Problem Set Number 7
Computer Science 471

Due by 5 PM, Monday Nov. 20, 2000

1. Associativity usually improves the miss ratio, but not always. Give a short string of address references for which a 2-way set-associative cache with LRU replacement would experience more misses than a direct-mapped cache of the same size. State the size of your caches.

2. Exercise 7.10 from the text.

3. This question asks you to figure out the numbers and sizes of a few things associated with a cache. Suppose the computer's address size is k bits (using byte addressing), the cache size is S bytes, the block size is B bytes, and the cache is A-way associative. B is of course a power of 2, so let B=2b. Figure out what the following quantities are in terms of S, B, A, b, and k:

4. This question concerns caches of unusual sizes. In this question, you may not introduce any extra logic, not even a mux, in the address path for the cache.

5. (counts as two questions) This question asks you to consider Data Cache design alternatives for a pipelined MIPS implementation. This design has a 5 nanosecond cycle time (a.k.a. 200 MHz), and a separate Instruction Cache, whose design is not at issue. The current design calls for a direct-mapped data cache of 16 Kbytes, and the question is whether a 4-way set-associative cache of the same size might do better.

Assume that loads and stores that miss in the cache face the same penalty: a 20-cycle delay to reference main memory. (In other words, a miss takes 20 cycles longer than a hit.) Assume that 40 percent of all MIPS instructions executed are loads and stores (not 40 percent each--40 percent all together). Assume that the miss ratios for the candidate data caches are 8.67 percent for the direct-mapped cache and 7.1 percent for the 4-way set-associative one (these are actual measured values from some real benchmarks).

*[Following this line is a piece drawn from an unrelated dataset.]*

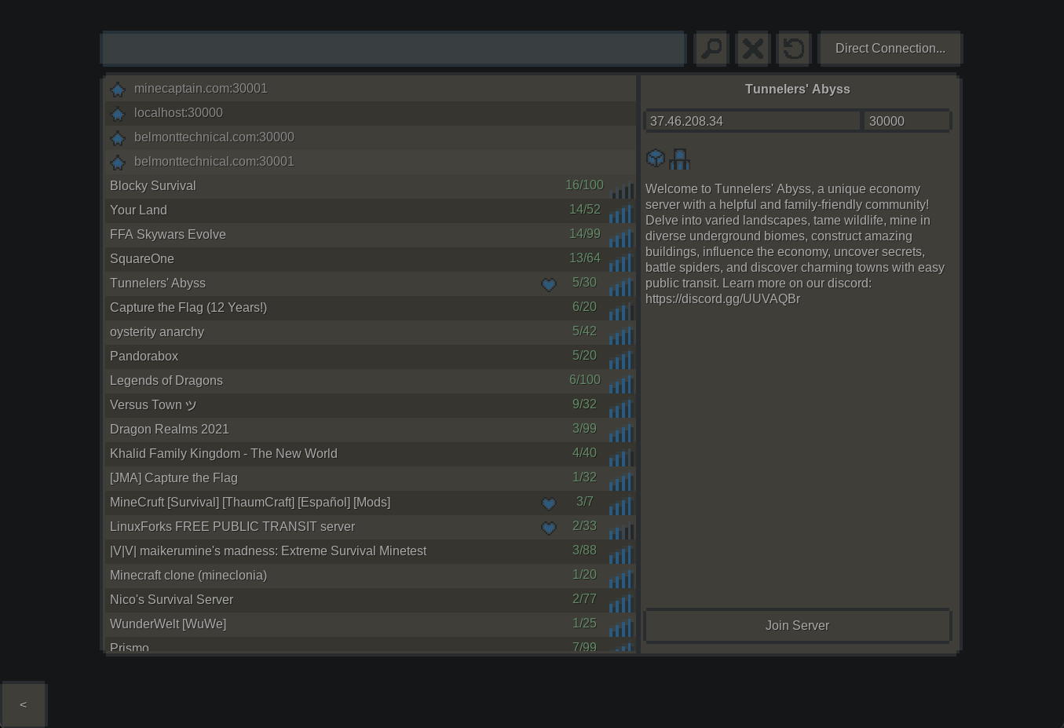Click the heart icon on LinuxForks row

Assume that loads and stores each have a single delay slot: the very next instruction must be independent of the load or store, and if no such instruction can be found, the programmer or compiler must insert a no-op (see pp. 446-448 of the text).

As we have seen, a set-associative cache can threaten cycle time, and in this case it does. There are two possibilities: stretch the cycle time to 5.5 nanoseconds, or take two cycles, instead of one, for a cache hit. In the latter case, assume that the new extra delay slot after loads and stores can be filled by the compiler with a useful instruction 65 percent of the time. Assume that the base CPI is 1.5, which includes all I-cache effects, the hit time of the original data cache, but not any cycles due to D-cache misses. Assume that no-ops used in delay slots also cost 1.5 CPI on average.

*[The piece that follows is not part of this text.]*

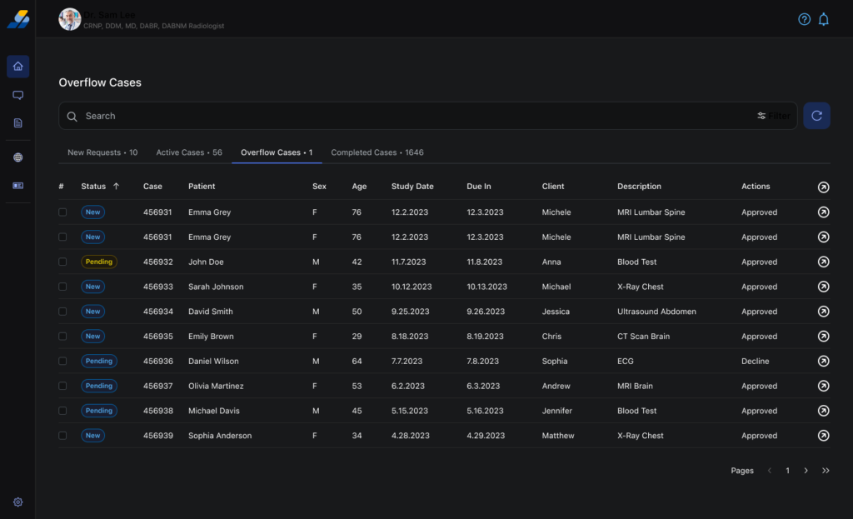853x519 pixels.
Task: Open the help question mark icon
Action: (x=804, y=19)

From the point of view of performance, should the cache be changed to 4-way set-associative, and if so, should the cycle time be lengthened or should the hit latency be lengthened? Show all calculations necessary to support your answer. Don't forget to re-calculate the 20-cycle main memory latency (that's 100 nanoseconds, right?) for the longer cycle time: fewer of the longer cycles will make the necessary 100 ns. The number of cycles used to access memory must of course be an integer!

6. (counts as two questions) How good, and how bad, can a cache be? Assume your MIPS computer has a single 1 Kbyte cache that holds both instructions and data. (That K is still binary: 1024 bytes.) As usual, the size of the cache--1 Kbytes--doesn't include the bits used for the tags. This cache is 2-way set-associative with 16-byte blocks and strict LRU replacement within a set. There is an array of 4096 32-bit integers stored in consecutive memory locations, starting at address 0. Please write two MIPS assembly-language programs to compute the sum of these integers and leave it in register 3: first, write a program that will achieve the best possible cache hit ratio; then write another that will achieve the worst possible cache hit ratio.

Both programs should read each element of the array only once; neither should do any other D-stream references; neither should use no-ops; and neither should branch needlessly. Calculate and clearly state the hit ratios in both cases. Do this by combining all instruction and data misses and references--don't report I-stream and D-stream hit ratios separately. Don't forget to specify the starting address of your programs. Assume a non-pipelined processor, so that there are no delayed branches, load-delay slots, flushes, or other pipeline stuff. Assume the cache is initially empty.

Please include helpful comments or explanations along with your programs--don't just hand in uncommented assembly language.